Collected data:
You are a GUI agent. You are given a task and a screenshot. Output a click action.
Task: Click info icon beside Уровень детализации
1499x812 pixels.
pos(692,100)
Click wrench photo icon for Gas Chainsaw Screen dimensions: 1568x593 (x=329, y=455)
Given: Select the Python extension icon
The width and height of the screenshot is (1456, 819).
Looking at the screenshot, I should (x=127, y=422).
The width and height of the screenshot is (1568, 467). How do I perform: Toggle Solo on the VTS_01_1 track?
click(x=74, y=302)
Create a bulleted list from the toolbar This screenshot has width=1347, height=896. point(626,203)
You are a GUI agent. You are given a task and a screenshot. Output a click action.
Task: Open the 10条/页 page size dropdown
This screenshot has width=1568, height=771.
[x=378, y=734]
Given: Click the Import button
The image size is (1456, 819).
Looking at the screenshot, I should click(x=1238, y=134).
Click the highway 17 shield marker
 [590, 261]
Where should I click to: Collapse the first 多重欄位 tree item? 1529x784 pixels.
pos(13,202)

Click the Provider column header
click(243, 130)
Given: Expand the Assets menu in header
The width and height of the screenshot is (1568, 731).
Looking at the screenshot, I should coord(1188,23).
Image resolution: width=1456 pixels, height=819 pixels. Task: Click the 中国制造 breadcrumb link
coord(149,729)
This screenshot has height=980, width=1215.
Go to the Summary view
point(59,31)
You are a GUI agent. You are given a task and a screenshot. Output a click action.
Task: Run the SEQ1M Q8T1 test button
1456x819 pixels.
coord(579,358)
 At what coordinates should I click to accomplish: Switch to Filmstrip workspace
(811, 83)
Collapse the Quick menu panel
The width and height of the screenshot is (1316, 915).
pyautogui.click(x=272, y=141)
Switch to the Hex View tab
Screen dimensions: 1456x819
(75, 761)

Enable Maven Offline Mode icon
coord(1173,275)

Work order =>
Would you retype all of the lines shown above, exactly as given?

Answer for the task =>
You are a GUI agent. You are given a task and a screenshot. Output a click action.
Task: Click info icon beside Уровень детализации
1499x812 pixels.
pos(692,100)
Click wrench photo icon for Gas Chainsaw Screen dimensions: 1568x593 (x=329, y=455)
Given: Select the Python extension icon
The width and height of the screenshot is (1456, 819).
Looking at the screenshot, I should (x=127, y=422).
The width and height of the screenshot is (1568, 467). How do I perform: Toggle Solo on the VTS_01_1 track?
click(x=74, y=302)
Create a bulleted list from the toolbar This screenshot has width=1347, height=896. point(626,203)
You are a GUI agent. You are given a task and a screenshot. Output a click action.
Task: Open the 10条/页 page size dropdown
This screenshot has width=1568, height=771.
[x=378, y=734]
Given: Click the Import button
The image size is (1456, 819).
Looking at the screenshot, I should click(x=1238, y=134).
Click the highway 17 shield marker
 [590, 261]
Where should I click to: Collapse the first 多重欄位 tree item? 1529x784 pixels.
pos(13,202)

Click the Provider column header
click(243, 130)
Given: Expand the Assets menu in header
The width and height of the screenshot is (1568, 731).
Looking at the screenshot, I should coord(1188,23).
Image resolution: width=1456 pixels, height=819 pixels. Task: Click the 中国制造 breadcrumb link
coord(149,729)
This screenshot has height=980, width=1215.
Go to the Summary view
point(59,31)
You are a GUI agent. You are given a task and a screenshot. Output a click action.
Task: Run the SEQ1M Q8T1 test button
1456x819 pixels.
coord(579,358)
 At what coordinates should I click to accomplish: Switch to Filmstrip workspace
(811, 83)
Collapse the Quick menu panel
The width and height of the screenshot is (1316, 915).
pyautogui.click(x=272, y=141)
Switch to the Hex View tab
Screen dimensions: 1456x819
(75, 761)

Enable Maven Offline Mode icon
coord(1173,275)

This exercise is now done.